== READING PASSAGE ==
When I first came here, in March of this year, I really didn´t know much about Haiti. I knew of the situation, but I didn´t do much research into the politics, economy, government, etc. All of this is extremely fascinating, humbling, infuriating information, by the way. When I got here, I saw the people working on the sidewalks, selling mangoes or grapefruits on laid out sheets, squatting since they have no chairs. Drinking water from small plastic bags, then discarding onto the street when empty, joining the various other pieces of trash. Never did I seen a trash can or garbage truck. Kids running up to the windows begging for money, speaking a few words in Créole, French, English to appeal to as many of the passengers as possible. It´s hard to describe how contradictory Haiti is.
Haiti is a post-industrialized nation, meaning it had been industrialized, but has since collapsed, with the economy and government mostly to blame. In 1957, a president was democratically elected, then named himself president for life. While he was president, he morphed into an autocrat and a terrorist of his own people, and managed to scare away a large portion of the educated in Haiti. This caused further desolation of the Haitian people, since a majority could not read or write (even now, about 50% are illiterate). Doctors, teachers, and other highly trained professionals left in droves for kinder and safer countries, leaving Haiti without people to care for it. Papa Doc remained all-powerful until he died in 1971, then his airhead of a son becamse president and further messed up the country. In 1986, Baby Doc fled the country, like the coward without cojones that he was. The uprising of the people was enough to scare him off. This left Haiti without a government, without an economy, and with hardly any allies, thanks to the Duvalier devils.

== ACTIVITY LIST ==
a. List every year given in the passage about Haiti.
b. Extend the passage about Haiti past its final sentence.

== STORED DATA ==
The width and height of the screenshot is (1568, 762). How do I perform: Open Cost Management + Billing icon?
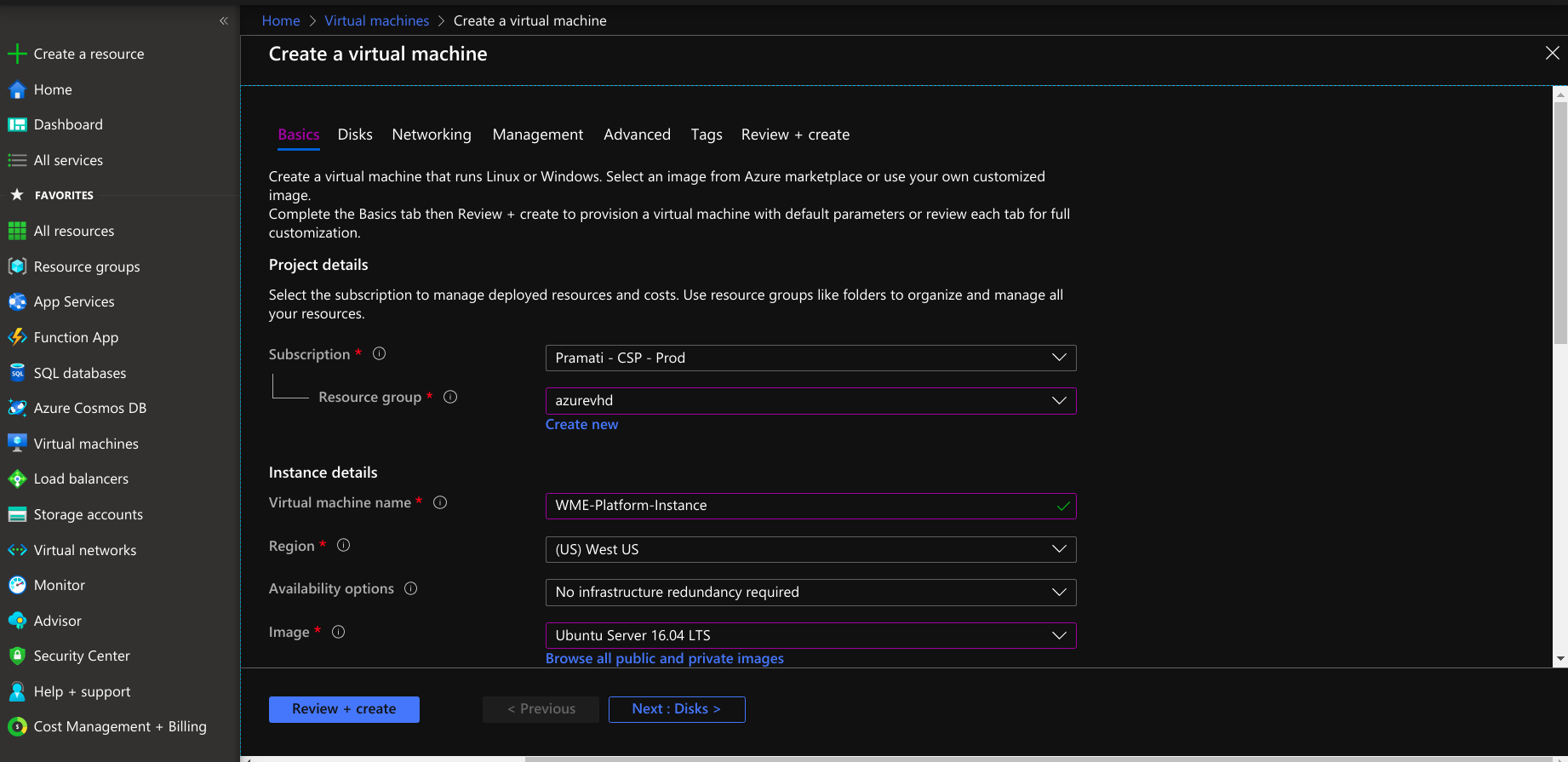(x=17, y=726)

== ANSWERS TO THE EXERCISES ==
a. 1957, 1971, 1986

b.
Anyway, after that short history lessons, Haiti is now getting back on it´s feet, thanks to enormous help from the UN. The new president was elected democratically in 2006 and has been in power longer than most of the presidents here. The Haitian police are being trained by the UN as well, to make Haiti as self-sufficient as possible. Things here are slowly improving, and now the main objective is to teach the country how to manage itself. Haitians are wary of power, understandably so, of course, so suggestions have to be made carefully so relations do not become strained. The UN here are doing a fantastic job and I have had the provilege to talk to quite a few people in the UN and they seem very hopeful about Haiti´s progress, however slow it may be. Programs are being put in place to lower the rates of kidnapping, rape, murders, etc. and the Haitian police are slowly taking charge of these programs.
The streets of Port-au-Prince look the same as they did when I was here in March; I would have been incredibly surprised otherwise. Working in the clinic now, I see these people in the mornings, have consultations with them, clean wounds, sometimes give out food or milk, and pray for them. The people do not seem to be any better off, but you can see signs of progress...men driving motorcycles, taxiing people from here to there, making meager money, but any income is something here; women selling clothes; about a third of the population sells telephone cards to the rest; others set up small stands and sell soaps and medicines and napkins and a strange hodgepodge of various household supplies. There are yet other stores, proper buildings, for car parts, tailoring clothing, photocopying, and at least every five stores you see a Lesly Center, where you can get your gambling fix by buying a lotto ticket and playing the numbers from New York. Haiti seems so close to getting back on it´s feet, but it´s this last shove that is the hardest. Keep praying for this country.